Hellooooo one and all!
After a day or two of sampling the first-world delights of Buenos Aires, I find myself being hurled back in time to an existence much more akin to that experienced in Bolivia and Peru: non-flushing toilets, dirt roads and legions of stray dogs. I am at La Manzana, a permaculture site on the very outskirts of BA. Time is also reversing in other ways: my inner child has been squealing with glee as I romp happily about through several inches of squelchy mud, digging beds in which I then plant rows upon rows of lettuces, tomatoes, corn, sunflowers, and beetroot with my fellow volunteers (American Sophie, Scottish Kenny and German Anja). When I’m not doing my best mud-loving hippo impression, I’m helping out with the cooking (yes you read right – COOKING, and no – nobody has died yet), working on La Manzana’s website and social media, and have even been taught a bit of kick boxing. It’s been a varied week!
The Sod It Moment. I have been struck by how my standards of cleanliness have dropped dramatically over the past few days; already lowered somewhat by the realities (and inconveniences) of life on the road, my dirt tolerance now seems to know no bounds. Anja and I had what we have come to describe as The Sod It Moment the other day: realising that there was no way that we’d maintain even a vague level of cleanliness during the digging process, we kicked our shoes off and waded straight into the mire of mud around us, emerging some hours later looking like creatures from the Black Lagoon. I don’t think I have been that muddy since my mud pie-making days a couple of decades ago. Glorious indeed.
Mark and Sol. Leading the charge at La Manzana is Mark, originally from Derbyshire, who has well and truly secured himself a spot on the Bonkers Hall of Fame for my journey. He is a devoted conspiracy theorist, individualist, anarchist and climate change denier, all of which have made for some interesting conversations/heated debates, as you can imagine! Some of his arguments are thought-provoking; some are downright absurd, and sometimes (usually after several glasses of wine and a fat joint), he simply lapses into slurred lists which usually include the Iluminati, the New World Order, the Iron Mountain Report and Agenda 21. Despite his obsession with the impending end of the world brought about by the hidden elite/aliens/feminists/the Tellytubbies, Mark has used his agro-forestry knowledge to create something very beautiful here on the edge of Buenos Aires, which makes me suspect that he hasn’t quite lost faith in a positive future just yet….
Running the show behind the scenes is Mark’s long-suffering Colombian wife Sol, every bit the Marge to his Homer. She is practical, no-nonsense and has perfected the Withering Look, which she frequently directs at Mark whenever he kicks off on a new rant about chem-trails or the State of Israel. There is a permanent mixture of exasperation, admiration and humour behind her eyes, which made me warm to her instantly. Her cooking also happens to be world-class: it is delicious on a level as yet indescribable in either Spanish or English. I have been learning a thing or two from her when it’s my turn to help in the kitchen – so watch out for some immense dishes courtesy of yours truly upon my return!

- **RECORDED DATA**
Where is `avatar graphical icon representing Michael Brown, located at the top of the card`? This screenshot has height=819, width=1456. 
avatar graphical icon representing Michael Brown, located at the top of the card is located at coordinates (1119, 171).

- **GIVEN EXERCISE**
In two sentences, what is the blog post about? Base every answer on the blog post alone.

- **TASK SOLUTION**
The writer is volunteering at La Manzana, a permaculture site on the outskirts of Buenos Aires, digging beds in deep mud and planting vegetables with other volunteers, while also helping with the cooking and the site's website and social media. The site is led by Mark, a conspiracy theorist originally from Derbyshire who has used his agro-forestry knowledge to create something beautiful there, and run behind the scenes by his practical Colombian wife Sol, whose cooking the writer calls world-class.